NHS Greater Glasgow and Clyde had problems with its server which caused more than 700 patients’ appointments to be cancelled.
With staff unable to access records and scans, treatments such as chemotherapy were called off.
Staff were having to manually enter the records written over the days of the outage and tried their best to re-arrange appointments.
Robert Calderwood, the Chief Executive of the health board, confirmed on Thursday that the computer systems were back up and running after two days of trying to fix the problem.
As with all incidents there are a number of lessons we can learn.
1. Often we as business continuity people we look at loss of IT and work with our colleagues to develop disaster recovery plans. Often these plans are based around having two systems. In the case of data corruption this makes our disaster recovery strategy invalid as both our sets of data are corrupt, the main and the back-up. If we cannot fix the corruption then our only option is to roll back the systems to the last uncorrupt back-up and we may lose the data developed between now and the back-up used. We should discuss our IT department’s strategy for dealing with this type of incident.
2. We often, in looking at disaster recovery, tend to concentrate on servers and data centres.

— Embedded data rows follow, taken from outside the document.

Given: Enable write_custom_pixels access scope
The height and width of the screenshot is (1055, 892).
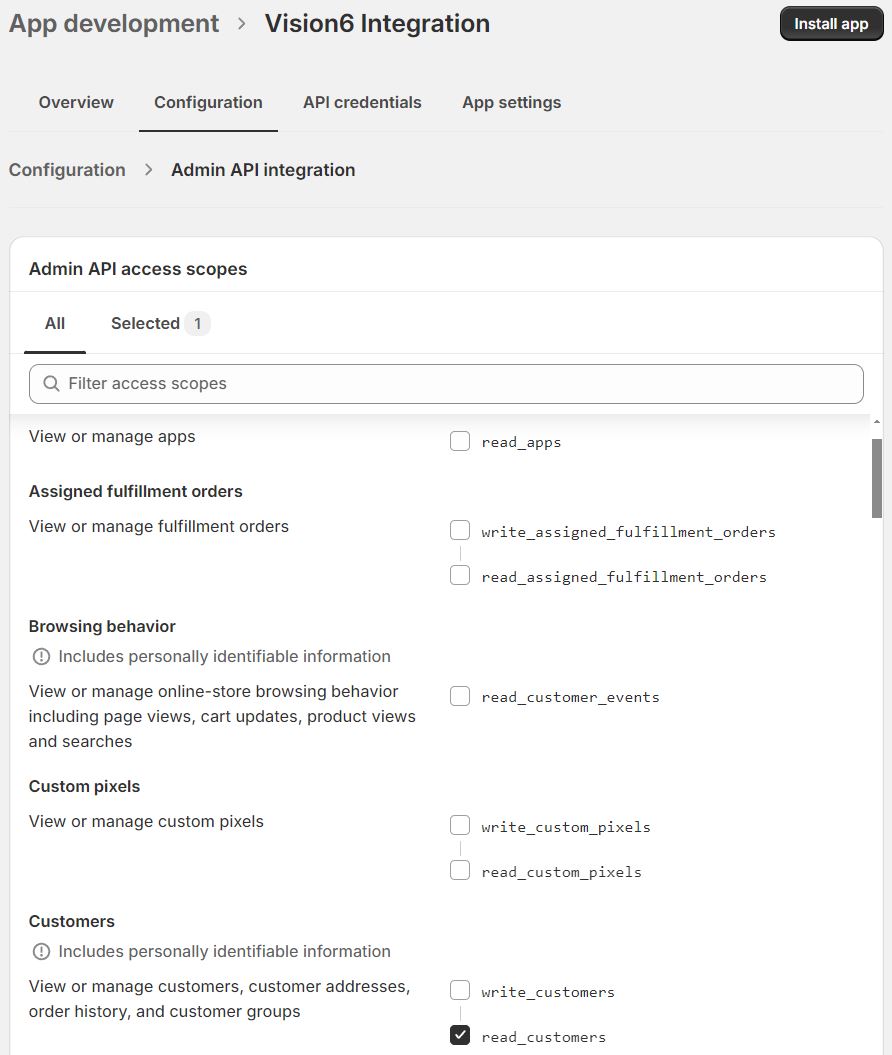Looking at the screenshot, I should tap(460, 825).
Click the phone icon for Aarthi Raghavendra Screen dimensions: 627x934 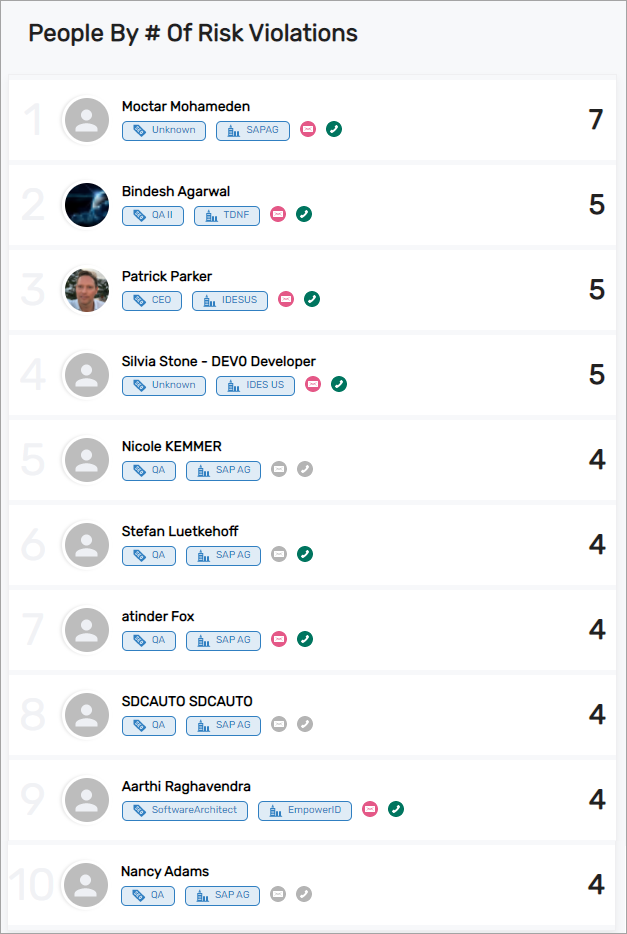396,809
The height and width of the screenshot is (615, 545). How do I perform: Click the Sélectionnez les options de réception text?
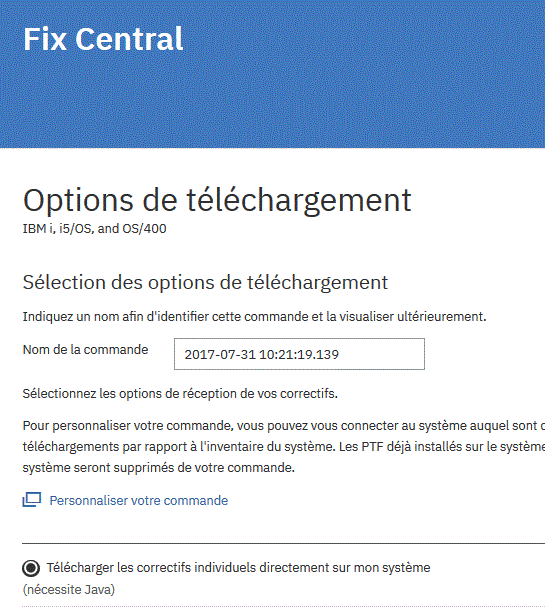click(180, 393)
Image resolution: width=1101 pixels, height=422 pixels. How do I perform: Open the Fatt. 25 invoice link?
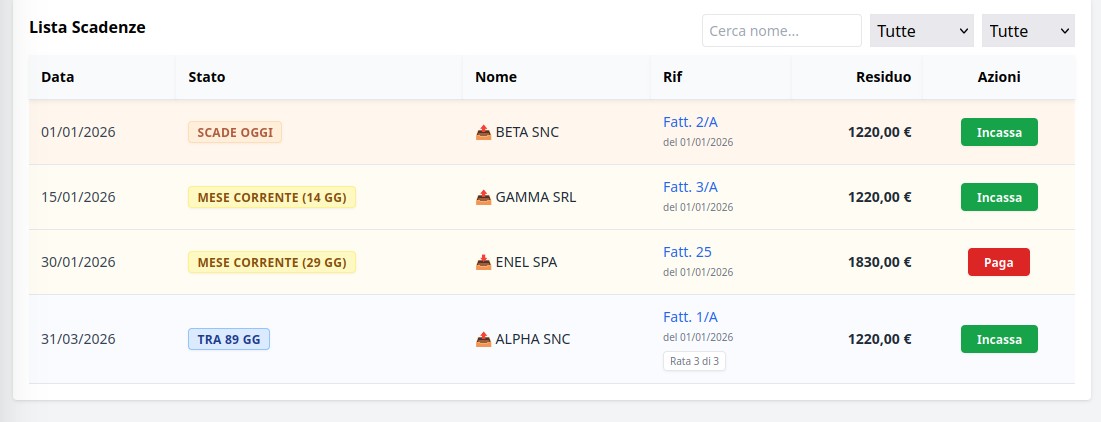[687, 252]
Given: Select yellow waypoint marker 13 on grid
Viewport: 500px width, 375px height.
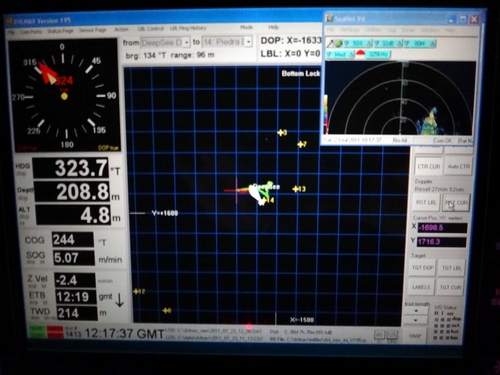Looking at the screenshot, I should point(299,189).
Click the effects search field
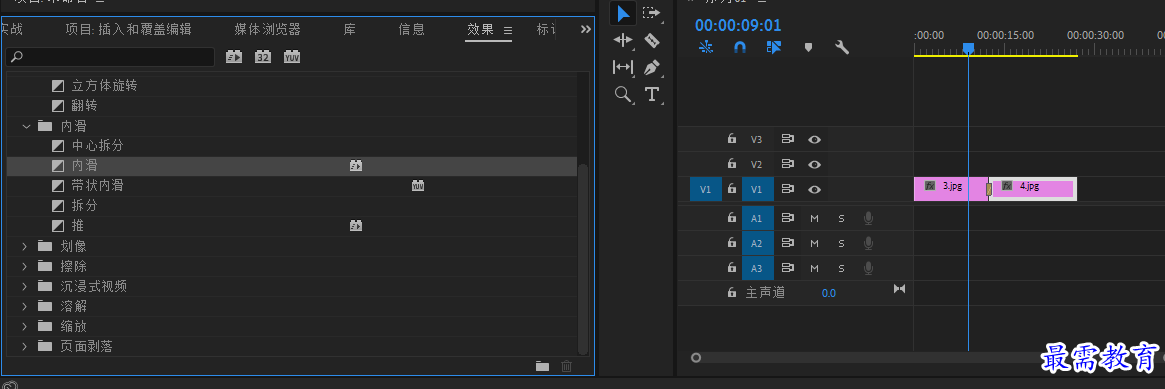1165x389 pixels. point(110,56)
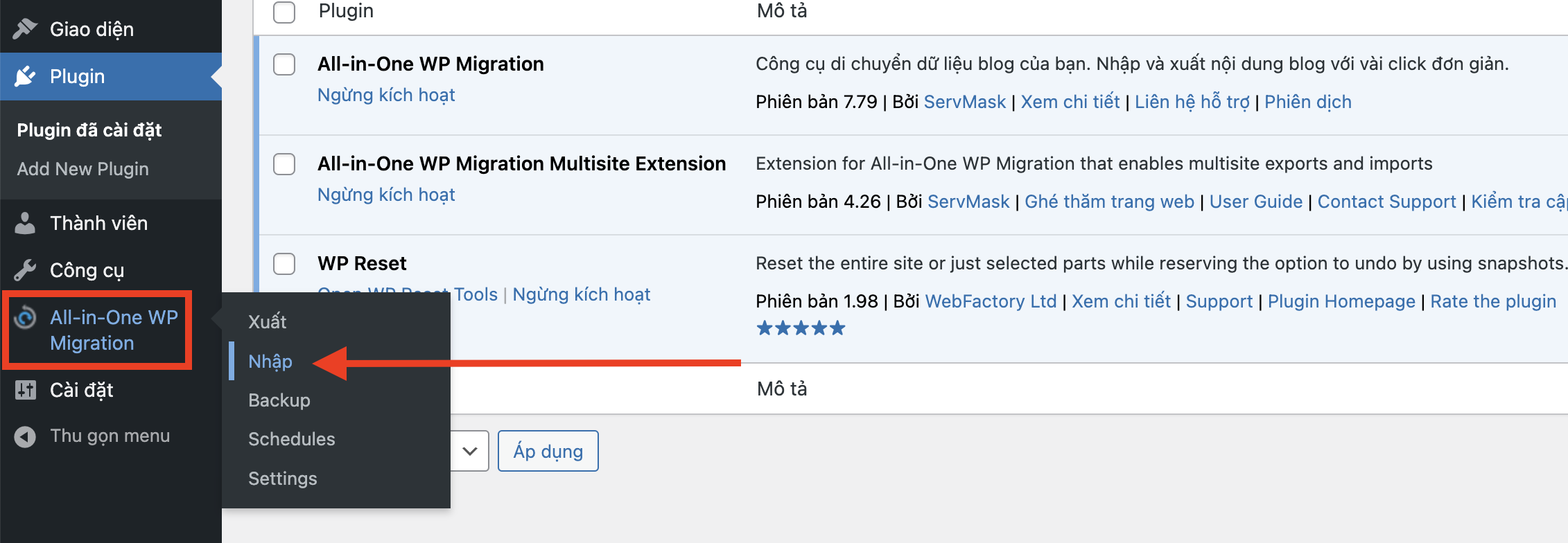This screenshot has width=1568, height=543.
Task: Open the ServMask author link for version 7.79
Action: pos(964,102)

We don’t look at routers and the gateway into our systems. The loss of the Microsoft Active Directory prevented staff access to some systems even although the main systems are all working correctly. As part of our risk assessment we, or IT, should look again at how we access the systems. Are there single points of failure in the way we access and gain entry to our systems?
3. I heard an interview with a doctor, not from the Health Board but an associated organization. I was amazed at her naivety in terms of IT and how systems work. I got the impression that she thought in the night, magic pixies come out and can fix any IT system. I don’t think she is alone in not understanding the risks and capabilities of IT systems and the impacts if they fail. I believe it is one of the roles of the business continuity manager to educate senior managers in the threats to IT system. If they understand this then they can make appropriate investment in backup and disaster recovery and have a good understanding of the impact if the systems are lost.
4. In terms of communications with their interested parties, the board seem to have done well. I noticed there was a large box on the front of their website acknowledging the problem and routing users to a page which explained the issues and what they were doing about it. Robert Calderwood, NHSGGC Chief Executive apologised to all those whose appointments were cancelled. They used their twitter account @NHSGGC to keep people informed and to point them in direction of the website where with a more detailed explanation of what was happening. The @NHSGGC twitter hashtag is used on a day by day basis before the incident, which built it credibility as the voice of the organisation prior to the incident.
5. Lastly we mustn’t forget the impact on people of this incident. This was an IT issue but the consequence was people missing important operations. If you are going for an operation you may have waited months for it and have mentally prepared yourself and your family for the operation. Then to have the operation cancelled at the last minute, due to a computer error, must be very difficult to take. I am sure the organisation is doing its best to manage this but we as business continuity people should never forget the impact of incidents on the general public.